Vendredi, 24 grands patrons des pays membres du Forum Economique Mondial (parmi lesquels Pierre Gadonneix d'EDF, Anatoly Tchoubaïs de SEU, John Browne de BP, Burckhard Bergmann d'E.ON) ont appelé les invités de Gleneagles à agir. Reconnaissant «avoir une responsabilité dans le changement climatique» les signataires de l'appel demandent que des mesures concrètes soient prises, et notamment que des objectifs de stabilisation des émissions soient annoncés, que des politiques climatiques à long terme soient lancées (2030), que l'on facilite la commercialisation des technologies basses émissions de CO2 et qu'une réforme des MDP et de l'AC soit rapidement entreprise. Quelques jours auparavant, les scientifiques s'étaient eux aussi manifestés. A l'initiative de la Royal Society britannique, quinze autres sociétés savantes comparables (dont l'Académie française des sciences) ont rappelé à l'administration américaine que la communauté scientifique internationale était désormais sûre «à 90% que la température moyenne va continuer de s'élever[...] et que cette hausse va s'accompagner d'une montée du niveau des mers, d'une plus grande fréquence d'événements climatiques importants...»

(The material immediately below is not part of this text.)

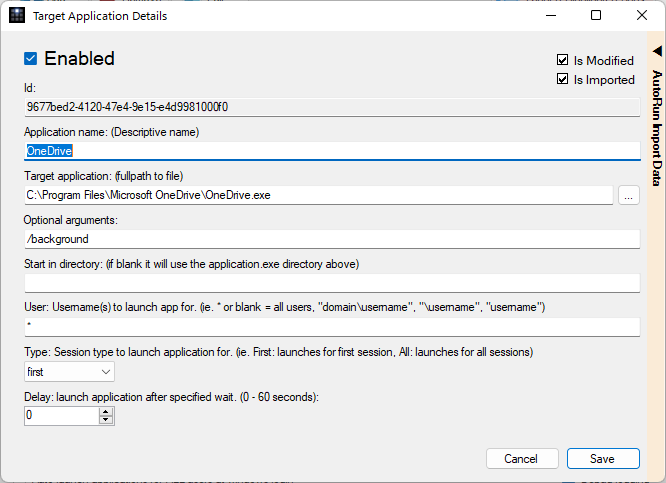
Task: Maximize the Target Application Details window
Action: pos(596,16)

Aux Etats-Unis aussi, les choses avancent. Alors que des dizaines de grandes villes et une quinzaine d'Etats (dont la Californie) se sont engagés à réduire leurs émissions de gaz à effet de serre, le Congrès pourrait voter des lois climatiques. Dans les jours prochains, le Sénat doit examiner trois propositions de loi . La plus ambitieuse est portée par le couple «bi-partisan» McCain-Lieberman et prévoit l'instauration d'un marché des quotas d'émissions. Il avait été rejeté de justesse il y a deux ans. Présenté par le démocrate Jeff Bingaman, le second texte ambitionne de stabiliser les émissions de GES de l'industrie vers 2020, avec ou sans quotas échangeables. Le dernier projet est soutenu par Chuck Hagel, présenté par certains comme un possible successeur de George Bush. Nettement moins ambitieux que les deux précédents, son projet combine accords volontaires et soutien aux technologies propres. Ce qui pourrait convenir à l'actuel locataire de la Maison blanche.